Tutto era accaduto a partire dal 17 febbraio 2007, un sabato pomeriggio. Quel giorno il piccolo Riccardo e il suo fratello gemello avevano mangiato carne a pranzo. Carne che, secondo quanto avevano riferito i familiari ai sanitari, era stata tritata e sminuzzata come si fa di solito con i bambini di quell'età. Riccardo, descritto come un bimbo vivace e particolarmente sveglio, aveva mangiato un boccone e un piccolo pezzo di carne gli era andato di traverso. Il bambino aveva tossito più volte ma il pezzettino di carne, anziché essere espulso dalla bocca era sceso lungo le vie respiratorie superando faringe e trachea e arrivando fino a incastrarsi nei bronchi. Era seguito l'intervento chirurgico, effettuato una ventina di ore dopo l'ingresso all'ospedale infantile di via dell'Istria. Poi, durante l'intervento, il piccolo Riccardo era morto per arresto cardiocircolatorio, così era scritto nel referto. Nell'autopsia effettuata dopo la morte il pezzettino di carne non era però stato trovato. Le motivazioni del giudice hanno tenuto conto delle perizie effettuate nell'istruttoria penale «nel dare spessore e contenuto alla probabilità sulla base delle conoscenze scientifiche». Perizie che hanno rilevato come fosse stato fatto uso di «uno strumento inadeguato»; l'intervento «caratterizzato da eccessiva durata» è stata la causa della morte del bambino. «Dagli atti - ha scritto il giudice Picciotto - emerge che si trattava di un intervento di natura ordinaria, disimpegnato a seguito di un'adeguata preparazione, urgente, ma non salvavita». Un intervento che «rientrava tra quelli conosciuti dalla scienza medica e che quindi la struttura (ndr, il Burlo) avrebbe dovuto organizzarsi per la gestione della complicanza e offrire tutti i presidi necessari per arginare le conseguenze insorte in seguito».
Due anni fa il procedimento penale parallelo per il quale erano indagati l'endoscopista Patrizia Tamburini, 66 anni e l'anestesista Patrizia Vallon, 59 anni, era stato cancellato da una sentenza di non luogo a procedere per sopravvenuta prescrizione. Questo perché il pm Maddalena Chergia, il magistrato titolare del fascicolo, aveva depositato la richiesta di rinvio a giudizio un mese e mezzo dopo la linea temporale della prescrizione. «Non vogliamo che simili situazioni si verifichino di nuovo.

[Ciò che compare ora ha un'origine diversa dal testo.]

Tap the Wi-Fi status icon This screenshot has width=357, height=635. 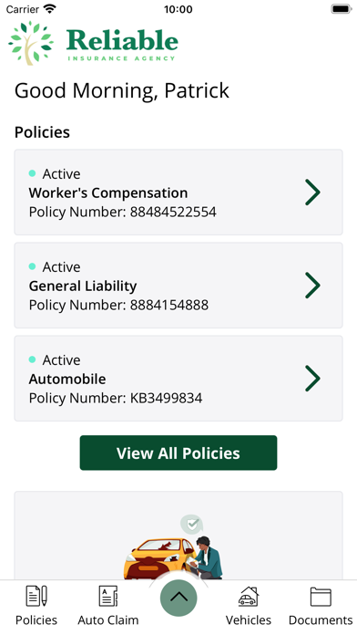(x=50, y=8)
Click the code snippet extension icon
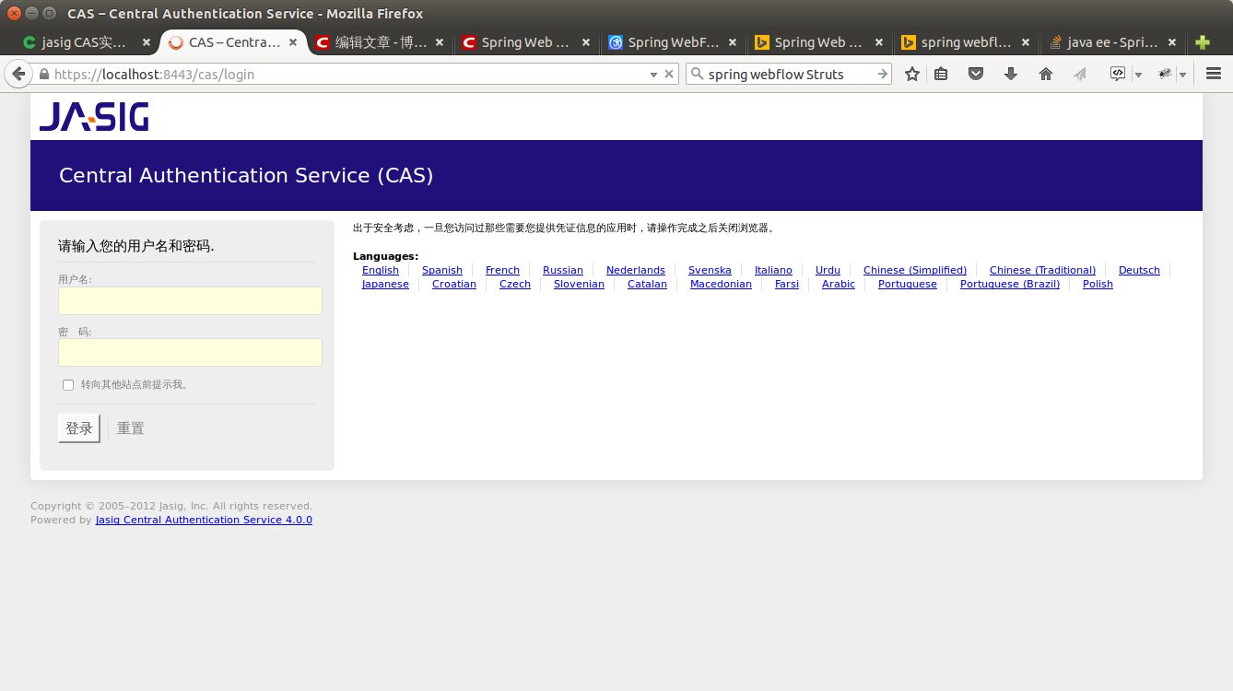The width and height of the screenshot is (1233, 691). click(1116, 74)
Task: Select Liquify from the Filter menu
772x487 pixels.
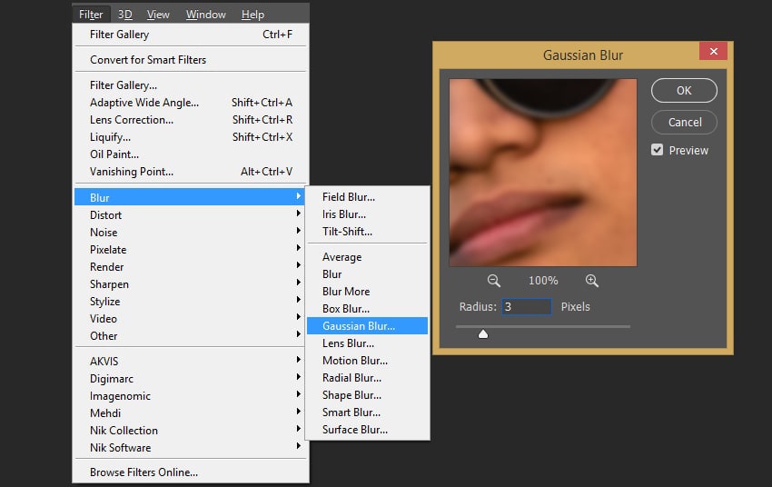Action: click(110, 137)
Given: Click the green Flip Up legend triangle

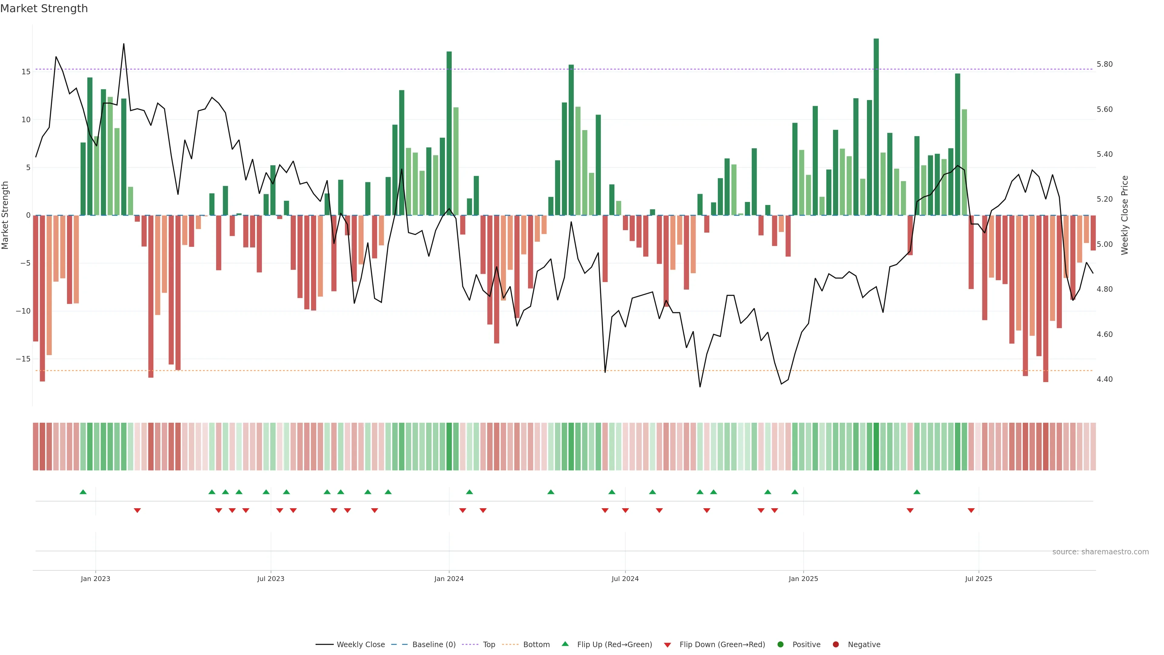Looking at the screenshot, I should pyautogui.click(x=565, y=644).
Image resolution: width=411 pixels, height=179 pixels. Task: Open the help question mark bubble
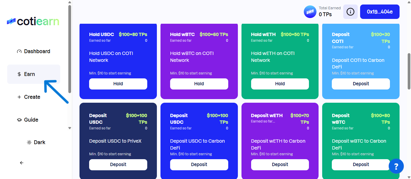[x=396, y=166]
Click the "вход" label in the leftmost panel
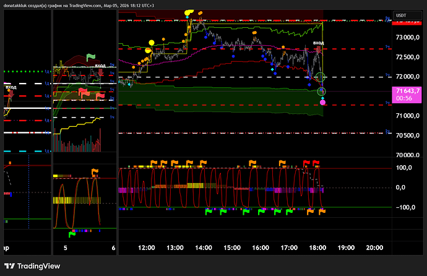 coord(11,88)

Per questo motivo abbiamo presentato un esposto alla Procura di Bologna, al presidente della Repubblica e al Csm», aveva annunciato Giuseppe Gosdan, 78 anni, il nonno del piccolo Riccardo: «Chiediamo che i medici rinuncino alla prescrizione e si facciano giudicare». Poi era entrata in campo la procura della Corte dei conti. Il procuratore Maurizio Zappatori aveva aperto un fascicolo in cui viene ipotizzato il danno “indiretto” subito dall'ospedale infantile di via dell’Istria (e quindi dalla Regione, e quindi dalle pubbliche casse dello Stato), chiamato appunto a riconoscere il maxirisarcimento a causa del tragico esito dell’intervento. Intervento per il quale, come aveva rilevato nella sentenza il giudice Picciotto, «vige pienamente la presuzione di colpa». Anche perché si è trattato di un «evento prevedibile, secondo la scienza medica». Soldi pubblici - al netto dei risarcimenti delle assicurazioni - che avrebbero dovuto essere spesi dunque per risarcire di errori commessi da singole persone. Soldi che ora stentano ad arrivare.